"Un parfum de contradiction"

Fausto @ tabula rasa has something interesting to say about Roberto Saviano’s mafia bestseller

L’un des leitmotivs théorique du livre est celui de la camorra comme avant-garde de l’ultralibéralisme radical. Il devient vite évident que derrière cette idée il y a déjà un problème fondamental de connaissance en philosophie politique. Ce qui est considéré ici comme libéralisme correspond à la vision du vulgus pecum et n’a pas grand-chose de commun avec la théorie politique et économique du même nom qui, rappelons le tout de même, se base sur le droit, qu’il soit garanti par l’Etat, pour les plus modérés, ou naturel, pour certains des plus radicaux.
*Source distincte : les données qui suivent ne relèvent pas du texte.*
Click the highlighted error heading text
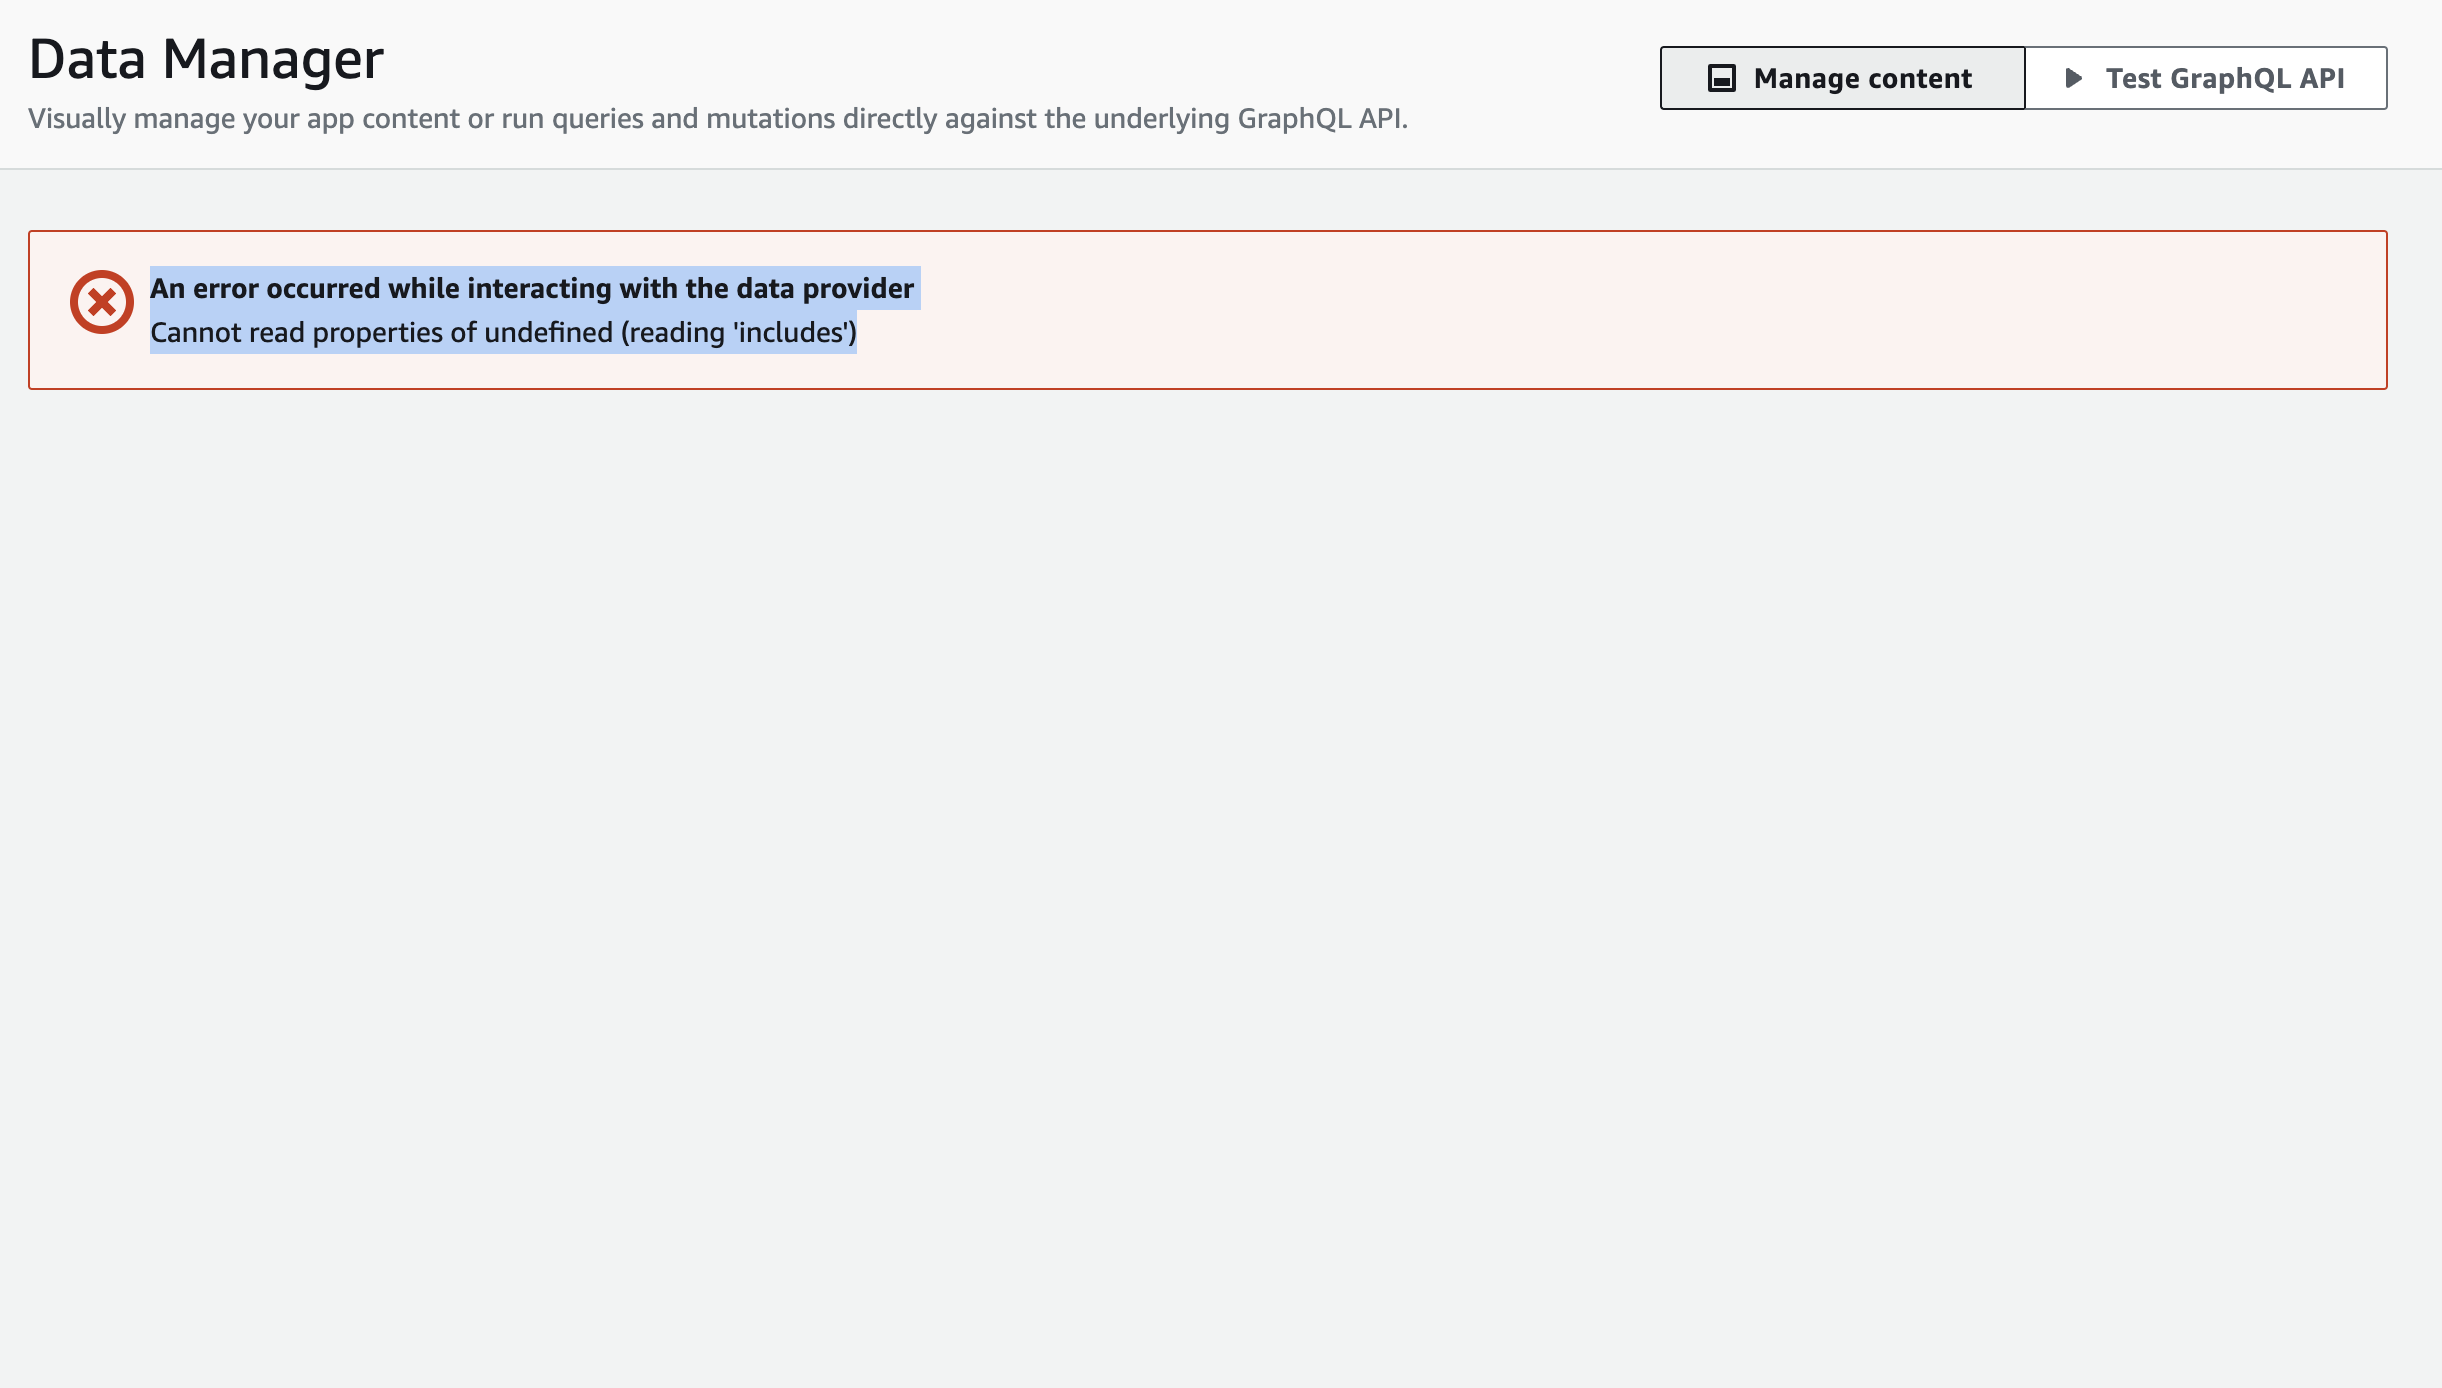(531, 288)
Le libéralisme dénoncé est un fantasme absolu qui rappelle les cris délirants de certains pour qui des politiques tout simplement sociales-démocrates sont communistes. En fait, Saviano décrit les processus typiques du capitalisme corporatiste statodépendant justement dénoncés par les libéraux radicaux. De plus, un parfum de contradiction plane régulièrement sur le rôle de l’Etat dans ce montage où l’on a un peu l’impression qu’il est la solution avant d’être identifié comme le problème et vice-versa.